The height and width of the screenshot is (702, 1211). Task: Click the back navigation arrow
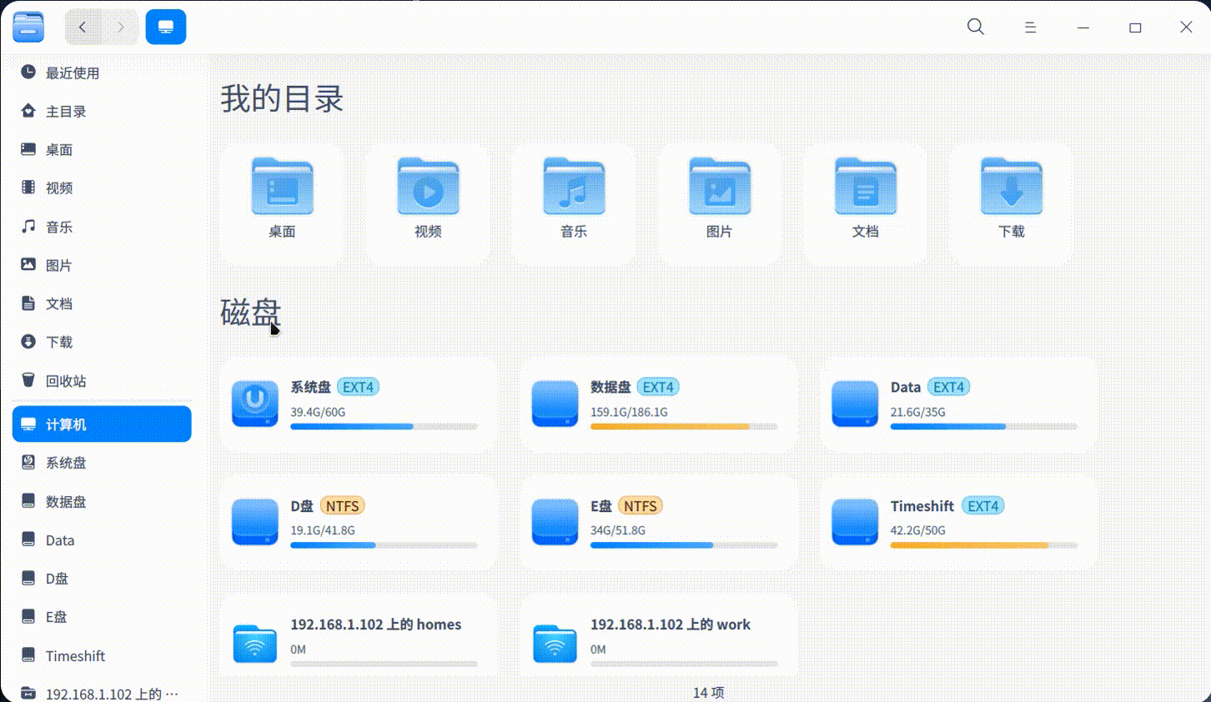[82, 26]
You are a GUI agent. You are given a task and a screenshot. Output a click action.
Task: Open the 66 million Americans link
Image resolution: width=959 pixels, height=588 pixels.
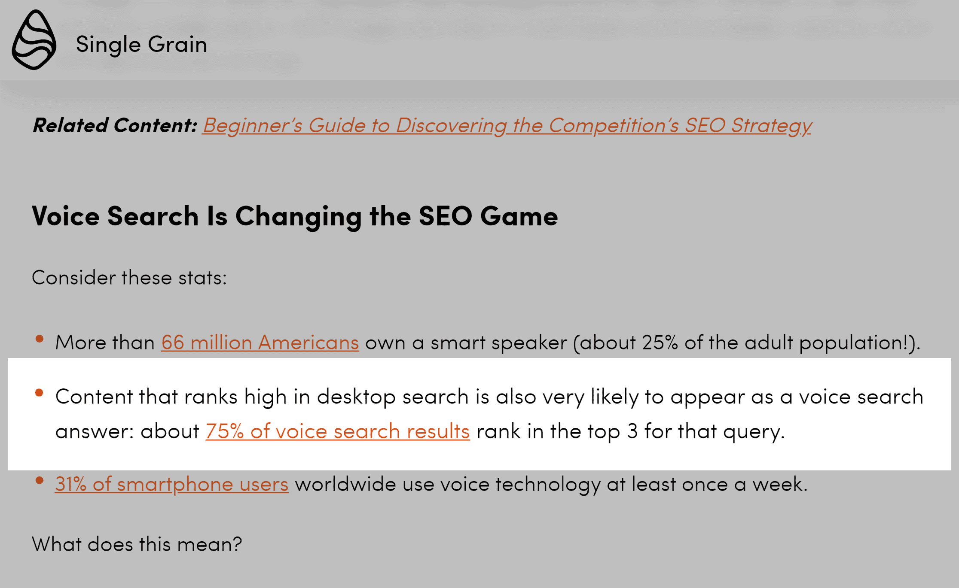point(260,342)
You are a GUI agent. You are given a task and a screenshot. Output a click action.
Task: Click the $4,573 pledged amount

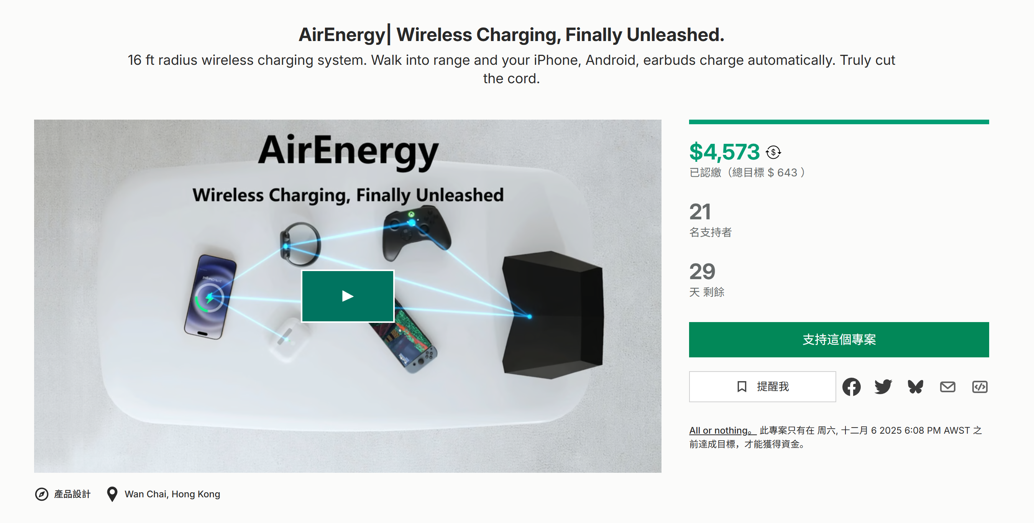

▬▬▬▬▬▬

__WHAT IS EXPECTED__
From the line containing "Image resolution: width=959" through the final line of the records, write out each line exactly, and include no pictures.

__WRITTEN ANSWER__
Image resolution: width=959 pixels, height=588 pixels.
point(260,342)
You are a GUI agent. You are given a task and a screenshot. Output a click action.
Task: Click the $4,573 pledged amount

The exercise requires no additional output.